Thuiswerken is nog altijd het devies, maar de regels zijn inmiddels wel versoepeld: werknemers moeten thuiswerken als dat kan, maar naar kantoor gaan wanneer dat nodig is. Organisaties besluiten om voorzichtig op te starten. Medewerkers kunnen weer langzaamaan gaan wennen aan het kantoorleven, na meer dan 15 maanden (grotendeels) thuiswerken.
De coronacrisis heeft blijvend veel veranderd en de traditionele rol van kantoor als vaste werkplek lijkt uitgespeeld. Naar verwachting zullen veel organisaties hun medewerkers structureel gedeeltelijk thuis laten werken. Deze verandering vraagt om beslissingen en afspraken over thuiswerken en aanpassingen in de werkomgeving. Hoe kom je binnen je organisatie en teams tot duidelijke afspraken over wie wanneer en waarvoor op kantoor (samen)komt? Hoe check je dat medewerkers een thuiswerkplek hebben die aan de ergonomische richtlijnen voldoet? En wat is er nodig is om veilig datagebruik en gebruiksgemak bij digitaal werken op orde te krijgen en te houden? Kortom, hoe gaat de werkgever het thuiswerken structureel zó faciliteren, dat wordt voldaan aan de zorgplicht en de support goed geregeld is?
Afwisselend naar kantoor en thuiswerken heeft de voorkeur
Volgens werkgeversverenigingen Algemene Werkgeversvereniging Nederland (AWVN) en MKB Nederland willen werkgevers het structureel gedeeltelijk thuiswerken blijven faciliteren. Eerder dit jaar bleek uit een peiling onder AWVN-leden dat 60 procent van de organisaties het prima vindt als personeel twee dagen per week thuiswerkt. Veel organisaties voeren een flexibel thuiswerkbeleid in nu werknemers er door de coronacrisis aan gewend zijn geraakt om niet elke dag naar kantoor te gaan.

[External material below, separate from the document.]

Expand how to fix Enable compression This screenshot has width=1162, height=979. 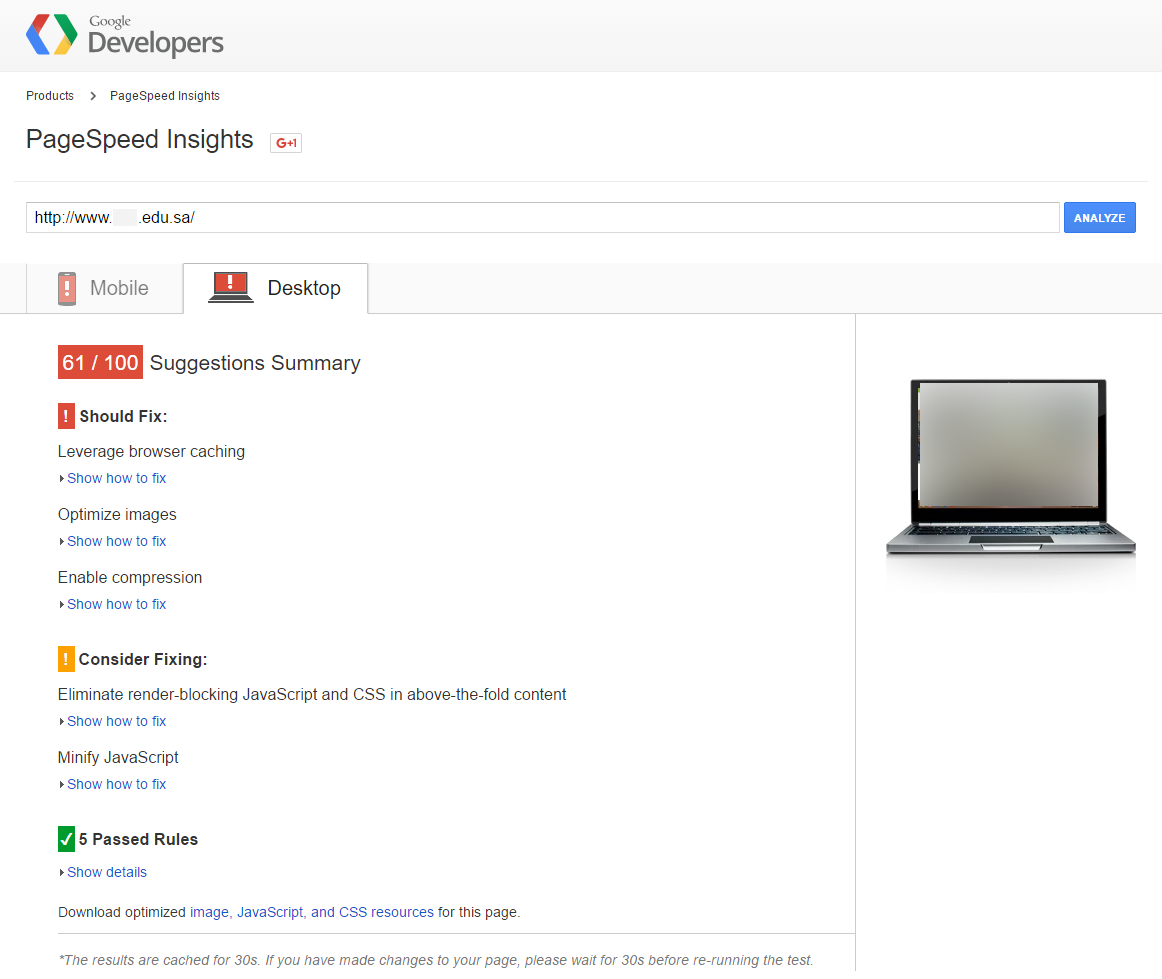coord(116,604)
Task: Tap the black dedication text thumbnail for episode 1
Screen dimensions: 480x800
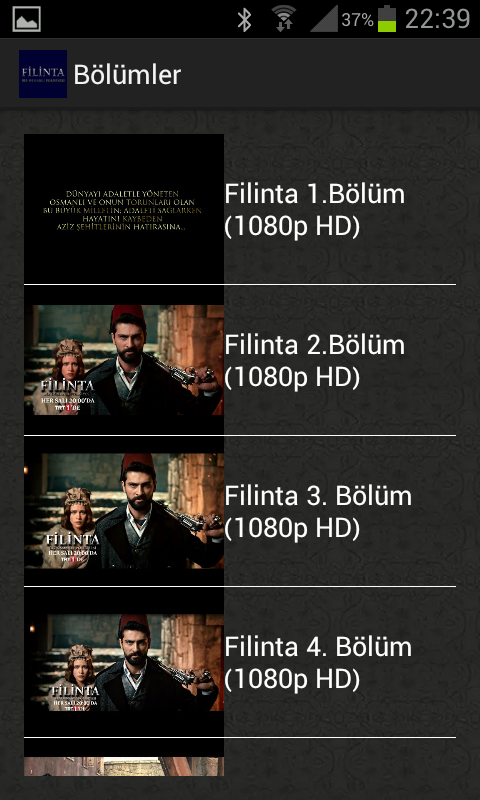Action: (x=124, y=209)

De AWVN meldde afgelopen zomer dat in bijna 30 procent van de cao-akkoorden in 2021 een afspraak is gemaakt over thuiswerken. Dat kan een afspraak zijn over structureel thuiswerken, het loslaten van de vaste werktijden of de thuiswerkvergoeding. Ook zijn er cao-akkoorden waarin afspraken staan over (on)bereikbaarheid die ervoor moeten zorgen dat een vagere grens tussen werk en privé niet leidt tot overbelaste medewerkers.
Uit onderzoek van onderzoeksbureau Effectory blijkt dat voor ruim driekwart (77%) van werkend Nederland het thuiskantoor tijdens de coronapandemie de uitvalsbasis was. 76% wil ook ná de coronacrisis deels thuis blijven werken, in een zogenaamd hybride werkmodel.
Onderzoek van de werknemersvereniging FNV, waaraan 5.300 mensen uit de financiële sector, de zakelijke dienstverlening en (gemeentelijke) overheden deelnamen, laat ook zien dat het merendeel van de leden thuiswerken en het werken op kantoor zou willen blijven combineren. Slechts 10% wil helemaal terug naar kantoor, 20% wil alleen nog maar thuiswerken en 70% wil afwisseling tussen thuis en op kantoor.
Hybride werken: de werkplek kiezen die het beste past bij de geplande activiteit
De term hybride werken valt veelvuldig, maar dat de betekenis die mensen eraan geven ervan verschilt. Hybride werken omvat meer dan vaak gedacht of uitgelegd wordt; het organiseren van hybride werken betekent meer dan alleen kiezen tussen kantoor en thuis. Hybride werken is een vorm van tijd- en plaatsonafhankelijk werken, waarbij iemand de werkplek laat afhangen van de geplande activiteiten. Dit kan inhouden dat een werknemer deels thuiswerkt en deels op kantoor, maar dit hoeft niet. Het kan ook betekenen dat een medewerker met collega’s op een locatie afspreekt die voor iedereen makkelijk bereikbaar is. De taak bepaalt dus de locatie. Hybride werken kan in de praktijk betekenen dat medewerkers vanaf verschillende locaties (samen)werken en verschillende werktijden aanhouden.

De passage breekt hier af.